WORK ORDER → In your copy, leave out the pictures; write out all the data exactly.

[Data extracted from a collection]
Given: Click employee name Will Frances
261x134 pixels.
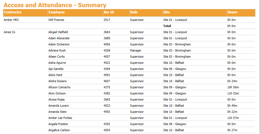Looking at the screenshot, I should pos(57,20).
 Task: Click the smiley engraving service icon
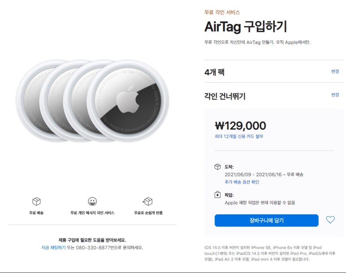click(92, 201)
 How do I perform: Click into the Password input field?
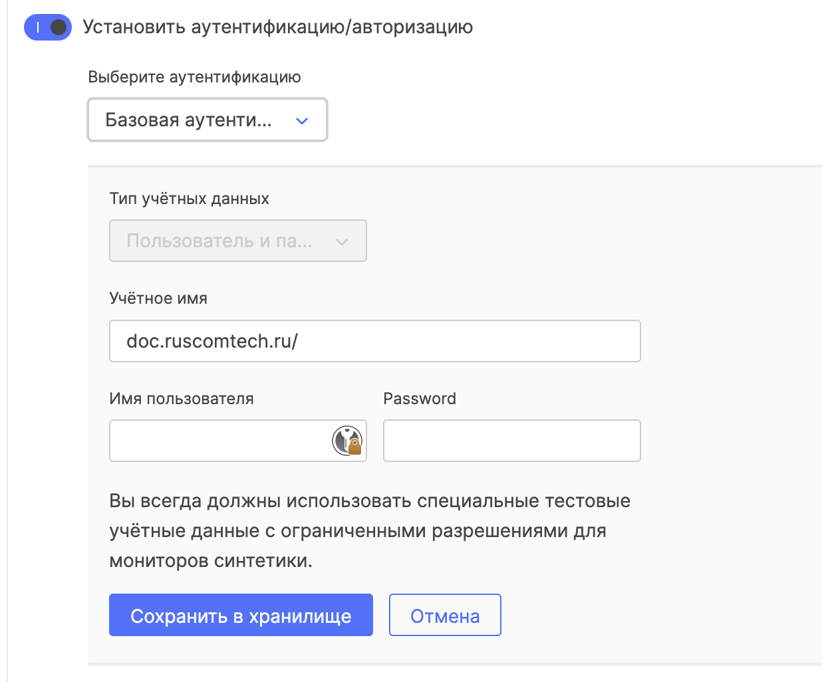[511, 441]
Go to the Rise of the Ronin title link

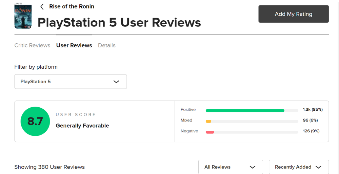[x=72, y=6]
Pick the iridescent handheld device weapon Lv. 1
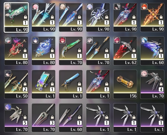The height and width of the screenshot is (135, 167). pyautogui.click(x=43, y=84)
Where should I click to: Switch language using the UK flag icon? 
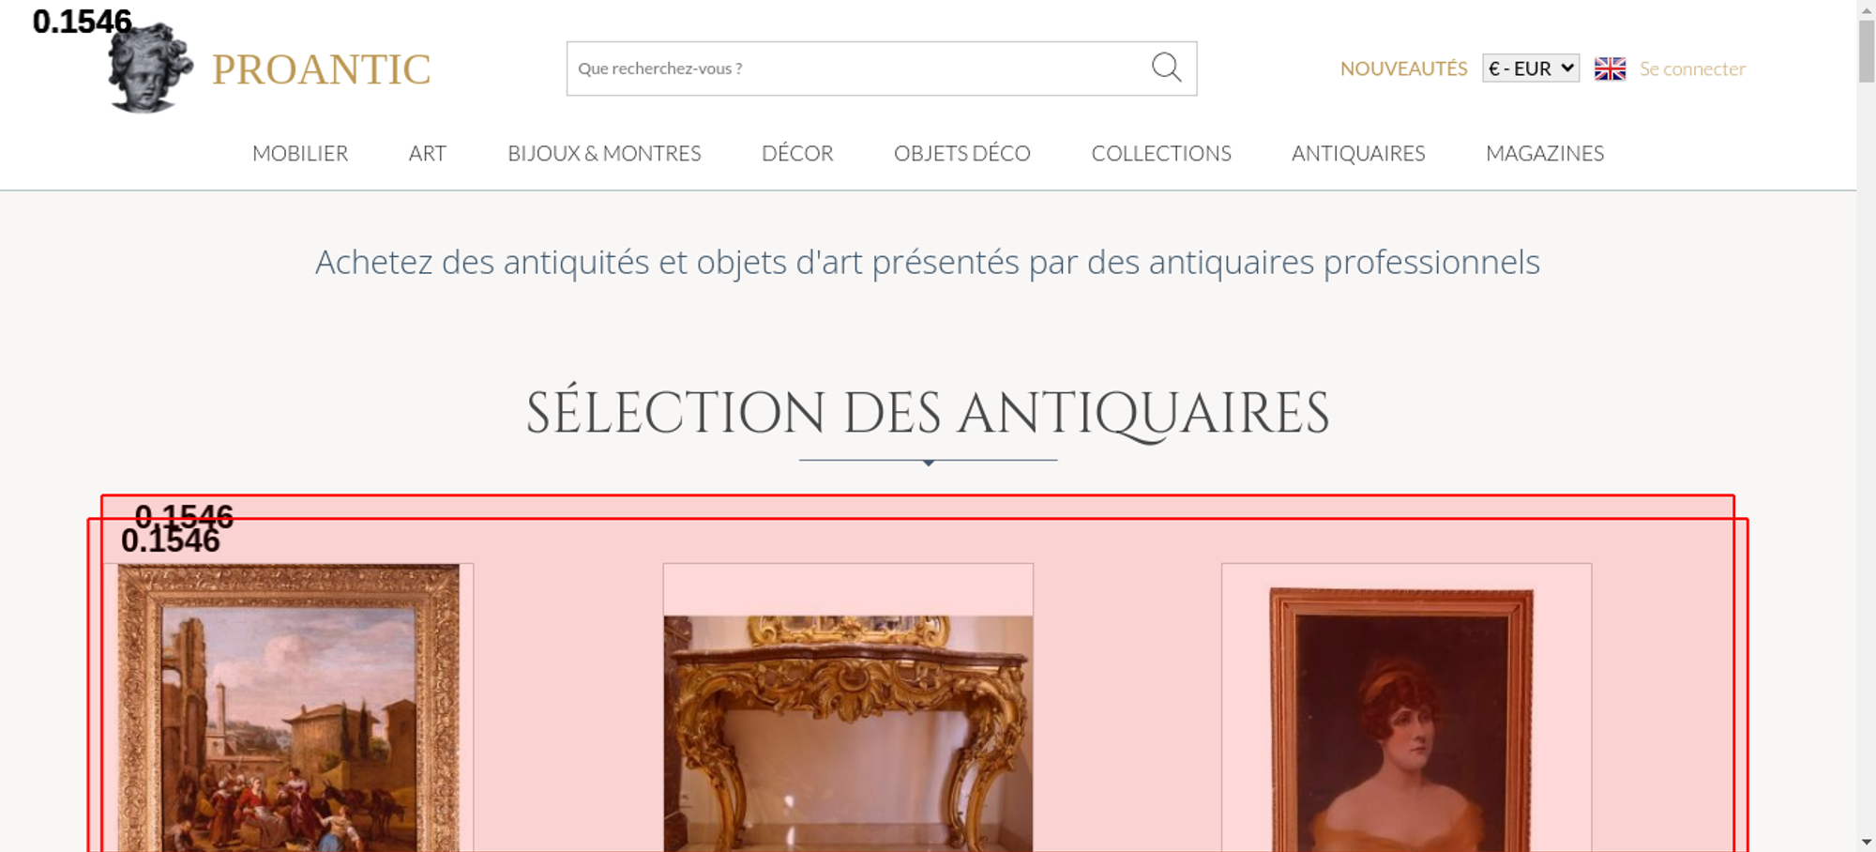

YOUR SOLUTION →
Given: Click employee name Will Frances
261x134 pixels.
Looking at the screenshot, I should pos(57,20).
 Task: Click the smiley engraving service icon
click(92, 201)
 How do I perform: Click into the Password input field?
[511, 441]
Go to the Rise of the Ronin title link

[x=72, y=6]
Pick the iridescent handheld device weapon Lv. 1
The height and width of the screenshot is (135, 167). pyautogui.click(x=43, y=84)
Where should I click to: Switch language using the UK flag icon? 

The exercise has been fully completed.